> [AIM OF THE EXERCISE]: Entries follow. Return each line that contains the word "count".
Start of INPUT MATERIAL
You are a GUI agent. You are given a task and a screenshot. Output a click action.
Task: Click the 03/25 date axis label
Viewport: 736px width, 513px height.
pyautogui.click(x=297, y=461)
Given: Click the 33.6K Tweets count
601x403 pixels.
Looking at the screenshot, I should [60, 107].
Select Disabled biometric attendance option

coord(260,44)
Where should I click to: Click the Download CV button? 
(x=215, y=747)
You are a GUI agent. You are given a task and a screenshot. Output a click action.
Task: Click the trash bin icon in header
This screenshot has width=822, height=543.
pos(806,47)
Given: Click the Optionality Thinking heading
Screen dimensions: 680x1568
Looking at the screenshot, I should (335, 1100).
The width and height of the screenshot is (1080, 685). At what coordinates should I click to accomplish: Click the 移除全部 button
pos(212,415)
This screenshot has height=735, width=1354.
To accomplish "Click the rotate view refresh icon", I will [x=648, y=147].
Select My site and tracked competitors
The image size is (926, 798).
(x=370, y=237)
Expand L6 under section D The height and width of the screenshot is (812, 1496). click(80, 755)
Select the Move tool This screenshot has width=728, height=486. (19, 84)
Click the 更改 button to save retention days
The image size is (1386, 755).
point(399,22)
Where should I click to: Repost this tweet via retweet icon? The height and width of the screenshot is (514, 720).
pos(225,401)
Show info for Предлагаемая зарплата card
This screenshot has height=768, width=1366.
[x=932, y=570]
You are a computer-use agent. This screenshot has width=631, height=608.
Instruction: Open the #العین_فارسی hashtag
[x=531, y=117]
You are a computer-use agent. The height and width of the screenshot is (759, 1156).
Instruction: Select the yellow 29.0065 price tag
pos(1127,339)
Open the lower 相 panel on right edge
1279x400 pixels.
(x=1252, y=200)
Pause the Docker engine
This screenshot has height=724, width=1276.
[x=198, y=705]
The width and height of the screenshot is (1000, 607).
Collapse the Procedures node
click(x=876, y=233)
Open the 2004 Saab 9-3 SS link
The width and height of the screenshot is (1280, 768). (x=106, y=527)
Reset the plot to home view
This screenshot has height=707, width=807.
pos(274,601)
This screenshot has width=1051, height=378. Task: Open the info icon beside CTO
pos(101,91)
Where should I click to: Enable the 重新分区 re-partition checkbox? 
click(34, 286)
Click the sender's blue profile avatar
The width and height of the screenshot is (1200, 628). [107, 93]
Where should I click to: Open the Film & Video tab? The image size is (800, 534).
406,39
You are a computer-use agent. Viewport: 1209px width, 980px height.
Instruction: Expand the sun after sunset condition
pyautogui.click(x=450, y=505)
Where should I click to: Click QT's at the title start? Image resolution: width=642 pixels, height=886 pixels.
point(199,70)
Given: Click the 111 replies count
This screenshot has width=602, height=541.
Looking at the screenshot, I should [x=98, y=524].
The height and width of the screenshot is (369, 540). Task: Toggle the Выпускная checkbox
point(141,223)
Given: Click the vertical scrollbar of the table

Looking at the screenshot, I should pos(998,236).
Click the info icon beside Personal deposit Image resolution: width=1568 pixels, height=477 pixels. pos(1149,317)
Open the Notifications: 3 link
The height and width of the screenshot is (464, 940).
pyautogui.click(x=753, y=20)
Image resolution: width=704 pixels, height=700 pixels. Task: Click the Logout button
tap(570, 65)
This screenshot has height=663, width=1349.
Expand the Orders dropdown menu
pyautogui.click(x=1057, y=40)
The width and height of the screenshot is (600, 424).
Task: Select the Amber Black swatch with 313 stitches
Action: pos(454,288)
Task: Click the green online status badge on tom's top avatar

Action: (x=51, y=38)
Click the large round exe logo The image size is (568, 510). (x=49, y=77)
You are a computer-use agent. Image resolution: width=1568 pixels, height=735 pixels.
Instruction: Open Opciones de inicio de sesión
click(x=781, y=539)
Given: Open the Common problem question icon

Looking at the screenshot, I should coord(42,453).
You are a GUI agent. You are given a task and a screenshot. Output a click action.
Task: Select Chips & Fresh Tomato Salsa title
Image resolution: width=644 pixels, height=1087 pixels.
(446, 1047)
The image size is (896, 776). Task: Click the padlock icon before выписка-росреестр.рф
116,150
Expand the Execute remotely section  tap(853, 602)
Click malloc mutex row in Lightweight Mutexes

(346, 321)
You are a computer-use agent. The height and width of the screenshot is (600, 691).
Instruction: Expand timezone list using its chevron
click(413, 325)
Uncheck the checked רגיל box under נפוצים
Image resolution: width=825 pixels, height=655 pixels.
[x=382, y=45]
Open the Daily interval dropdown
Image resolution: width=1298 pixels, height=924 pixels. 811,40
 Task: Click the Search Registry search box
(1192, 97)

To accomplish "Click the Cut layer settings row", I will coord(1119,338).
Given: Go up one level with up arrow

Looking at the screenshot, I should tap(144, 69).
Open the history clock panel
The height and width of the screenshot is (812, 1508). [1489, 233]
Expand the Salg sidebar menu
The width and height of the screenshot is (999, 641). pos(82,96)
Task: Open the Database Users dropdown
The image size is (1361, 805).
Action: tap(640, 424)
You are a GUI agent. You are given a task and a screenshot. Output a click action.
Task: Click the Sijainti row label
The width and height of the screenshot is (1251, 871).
End of INPUT MATERIAL
> [ANSWER TO THE PROBLEM]:
Given: Click the 33.6K Tweets count
Given: Click the 111 replies count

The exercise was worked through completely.